• **Description of the task**: Rescale the entries in the stretch from the line containing "Silverberry’s Scavenger Hunt" through the line containing "Guest Post (323, 2294)", both included. Rewrite every line in that stretch with its request, multiplying each coordinate in the answers by 0.9 and rounding to a whole number, with halves rounded up.

——————————

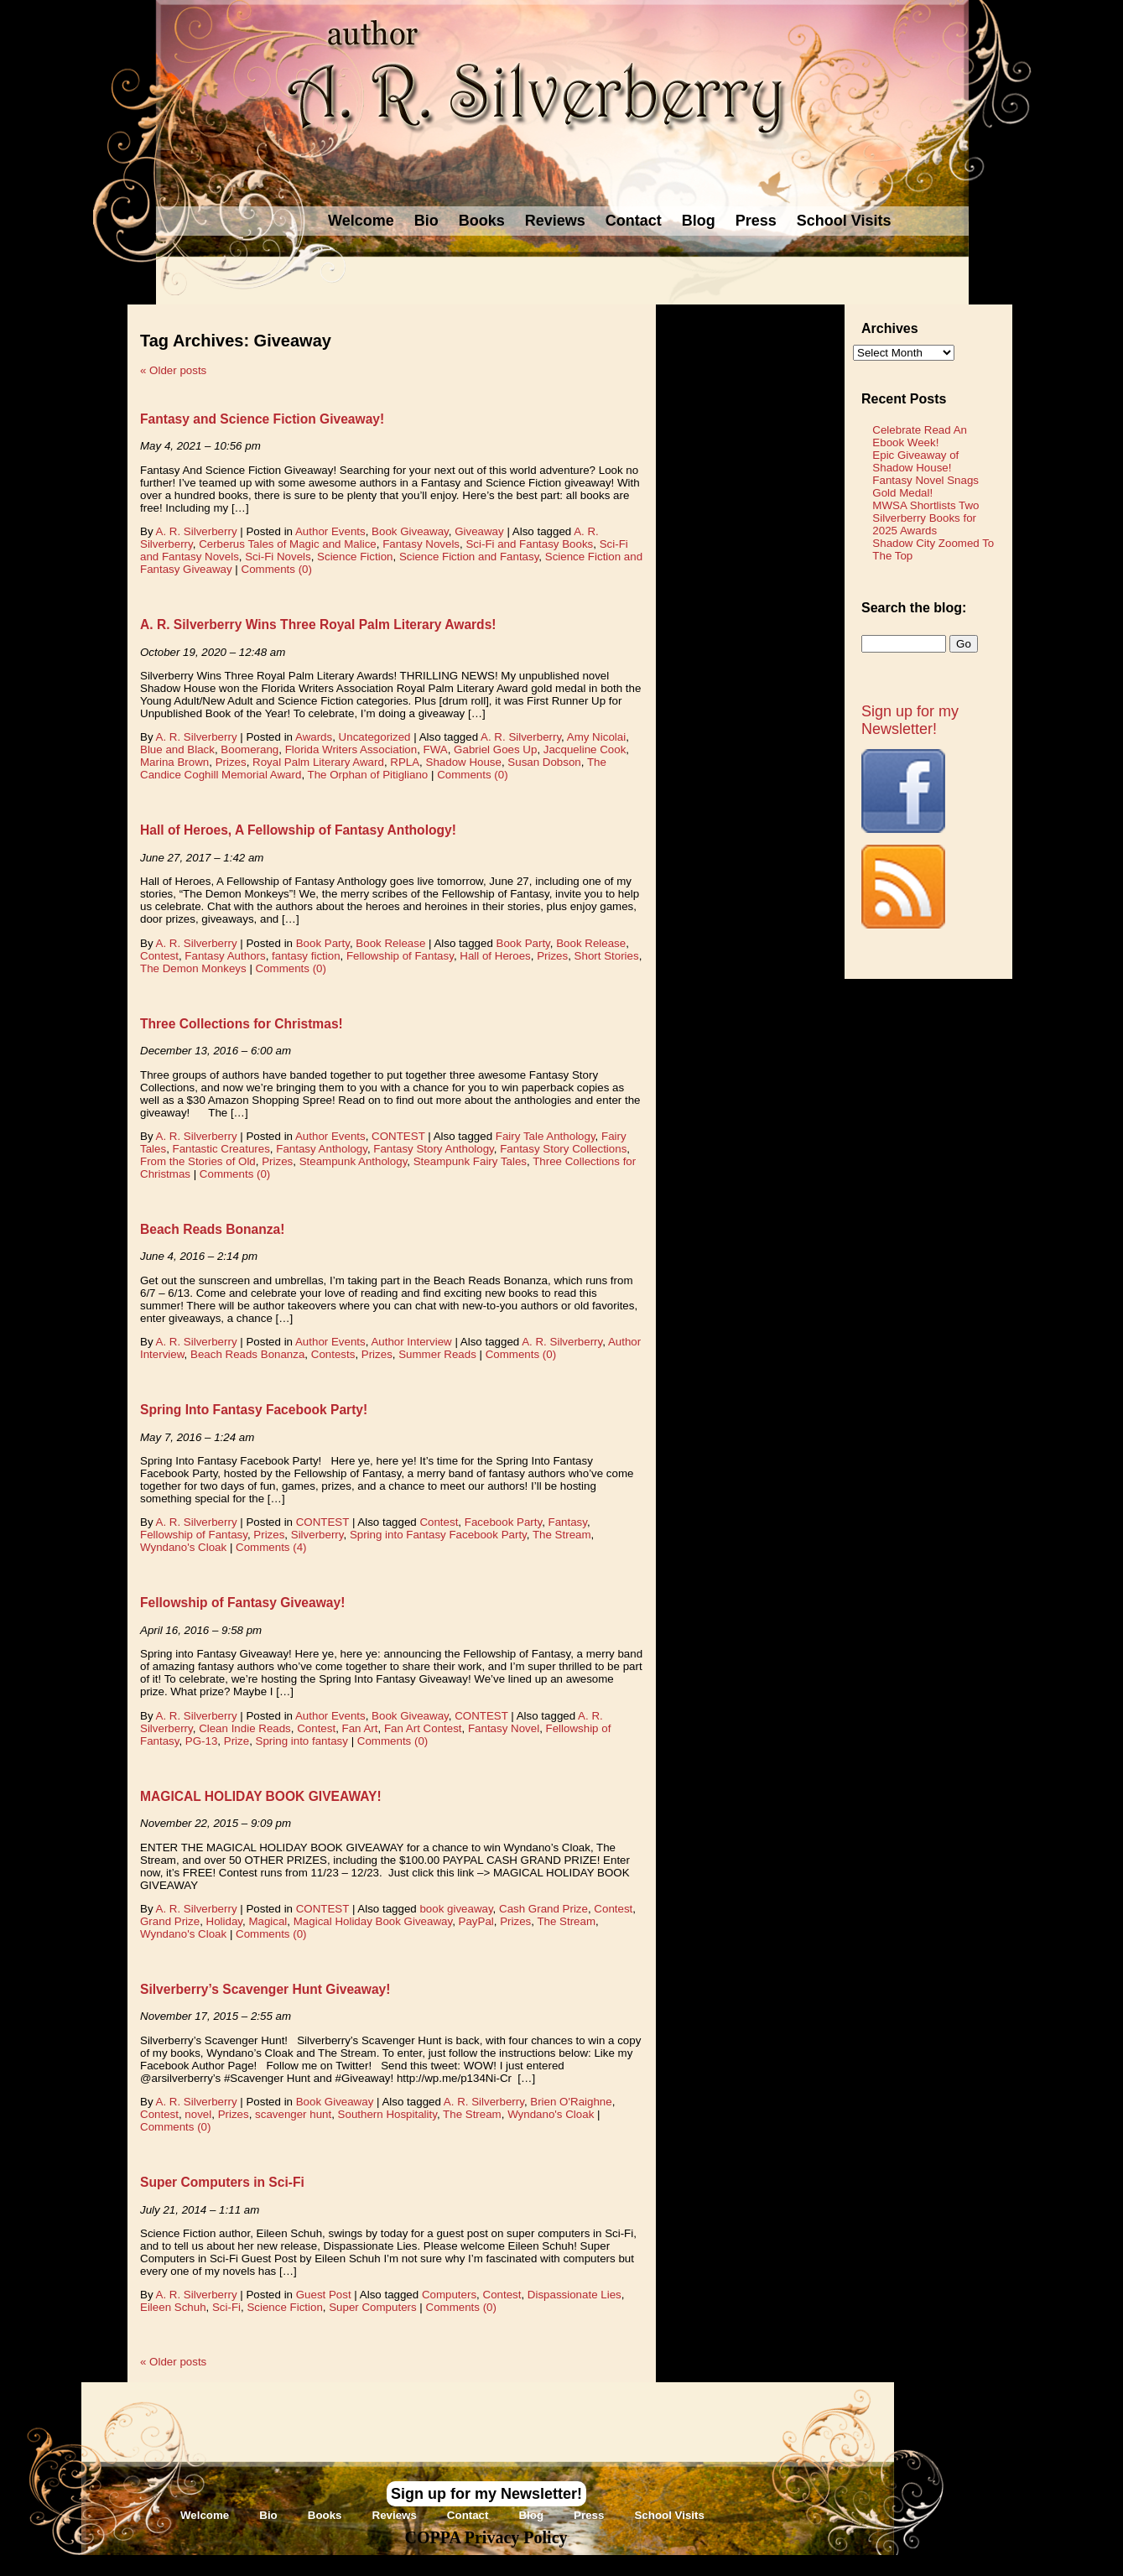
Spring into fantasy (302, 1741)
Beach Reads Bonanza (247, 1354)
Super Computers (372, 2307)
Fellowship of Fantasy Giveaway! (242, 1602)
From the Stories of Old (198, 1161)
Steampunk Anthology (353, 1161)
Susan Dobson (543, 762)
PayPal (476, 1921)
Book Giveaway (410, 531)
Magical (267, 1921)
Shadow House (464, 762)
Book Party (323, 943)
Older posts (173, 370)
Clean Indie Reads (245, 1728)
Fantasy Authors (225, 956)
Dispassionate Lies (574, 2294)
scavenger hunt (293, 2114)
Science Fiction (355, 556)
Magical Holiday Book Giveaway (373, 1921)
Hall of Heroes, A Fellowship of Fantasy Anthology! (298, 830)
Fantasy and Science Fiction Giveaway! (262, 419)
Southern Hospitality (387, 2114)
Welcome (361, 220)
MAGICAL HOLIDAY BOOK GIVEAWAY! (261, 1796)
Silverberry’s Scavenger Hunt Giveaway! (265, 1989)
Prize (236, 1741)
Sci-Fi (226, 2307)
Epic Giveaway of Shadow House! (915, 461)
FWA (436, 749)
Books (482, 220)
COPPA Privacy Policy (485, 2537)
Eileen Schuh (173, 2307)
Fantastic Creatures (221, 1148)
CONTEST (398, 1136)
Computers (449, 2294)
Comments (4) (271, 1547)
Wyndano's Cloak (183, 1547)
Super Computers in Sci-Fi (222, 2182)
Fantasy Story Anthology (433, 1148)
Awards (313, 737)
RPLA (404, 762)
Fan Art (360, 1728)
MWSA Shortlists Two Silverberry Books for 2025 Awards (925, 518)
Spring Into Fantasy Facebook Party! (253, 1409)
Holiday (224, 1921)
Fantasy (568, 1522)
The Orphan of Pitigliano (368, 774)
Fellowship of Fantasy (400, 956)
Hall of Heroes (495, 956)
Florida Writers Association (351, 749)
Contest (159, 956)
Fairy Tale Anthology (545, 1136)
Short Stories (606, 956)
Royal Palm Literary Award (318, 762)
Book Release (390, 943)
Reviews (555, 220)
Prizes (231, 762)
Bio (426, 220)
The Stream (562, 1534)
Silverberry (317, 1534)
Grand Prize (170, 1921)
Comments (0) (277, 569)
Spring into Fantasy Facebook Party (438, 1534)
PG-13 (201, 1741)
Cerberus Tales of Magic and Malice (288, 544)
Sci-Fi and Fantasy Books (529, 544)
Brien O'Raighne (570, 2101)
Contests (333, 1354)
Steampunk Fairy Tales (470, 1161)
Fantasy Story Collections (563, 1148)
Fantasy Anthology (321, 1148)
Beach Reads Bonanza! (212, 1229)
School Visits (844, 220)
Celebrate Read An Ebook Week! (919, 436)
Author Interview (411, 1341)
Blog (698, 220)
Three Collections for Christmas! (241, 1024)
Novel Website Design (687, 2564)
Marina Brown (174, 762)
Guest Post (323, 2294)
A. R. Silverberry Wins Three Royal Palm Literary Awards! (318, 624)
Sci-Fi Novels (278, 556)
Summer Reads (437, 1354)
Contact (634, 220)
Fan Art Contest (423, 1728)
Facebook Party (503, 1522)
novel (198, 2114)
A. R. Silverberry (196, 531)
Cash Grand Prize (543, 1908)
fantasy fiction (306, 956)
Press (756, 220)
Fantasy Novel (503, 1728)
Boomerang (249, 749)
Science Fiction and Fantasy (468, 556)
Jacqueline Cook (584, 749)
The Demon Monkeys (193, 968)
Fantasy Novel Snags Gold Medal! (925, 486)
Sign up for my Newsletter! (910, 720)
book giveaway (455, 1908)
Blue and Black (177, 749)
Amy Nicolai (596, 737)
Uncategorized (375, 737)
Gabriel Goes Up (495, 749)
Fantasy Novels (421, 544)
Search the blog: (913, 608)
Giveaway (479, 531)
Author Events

——————————

• **Answer below**:
Silverberry’s Scavenger Hunt Giveaway! (239, 1790)
Prize (212, 1567)
Sci-Fi (203, 2076)
Epic Giveaway of Shadow House! (824, 415)
FWA (392, 674)
Books (434, 198)
COPPA Privacy Policy (437, 2283)
Eileen Schuh (156, 2076)
Fantastic Creatures (199, 1033)
CONTEST (358, 1022)
Computers (404, 2065)
Comments (4) (244, 1392)
Wyndano's Cloak (165, 1392)
Super Computers in Sci-Fi (200, 1964)
Fantasy Story Anthology (390, 1033)
Awards (282, 663)
RPLA (364, 686)
Fan Art (324, 1555)
MWSA Shortlists Two Silverberry Books for 2025 Awards (833, 466)
Spring Into Fantasy Facebook Party! (228, 1268)
Holiday (202, 1729)
Fantasy (511, 1370)
The Orphan of Pitigliano (331, 697)
Fellowship of Fantasy (360, 860)
Hall of Heroes (446, 860)
Florida Writers Association (316, 674)
Contest (143, 860)
Fairy Tale Anthology (491, 1022)
Short Stories (545, 860)
Royal Palm Literary Award (286, 686)
Book Release (351, 849)
Reviews (500, 198)
Prizes (208, 686)
Bio (383, 198)
The Stream (506, 1381)
Silverberry (285, 1381)
Grand Prize (153, 1729)
Comments (0) (249, 512)
Spring into Fantasy Facebook Party (394, 1381)
PG-13 (181, 1567)
Cerberus Tales of Magic and Malice (259, 490)
Sci-Fi and Fantasy Books (476, 490)
Brien O'Raighne (513, 1891)
Contests (300, 1219)
Steampunk Fairy Tales (423, 1045)
Fantasy Story Collections (507, 1033)
Fantasy Anthology (289, 1033)
Beach Reads Bonanza! (191, 1106)
School Visits (760, 198)
Celebrate Read An Ebook Week! (827, 392)
Author Interview (370, 1207)
Blog (628, 198)
Three Collections for Christmas! (217, 922)
Novel Website Design (618, 2308)
Marina Brown (157, 686)
Guest Post (291, 2065)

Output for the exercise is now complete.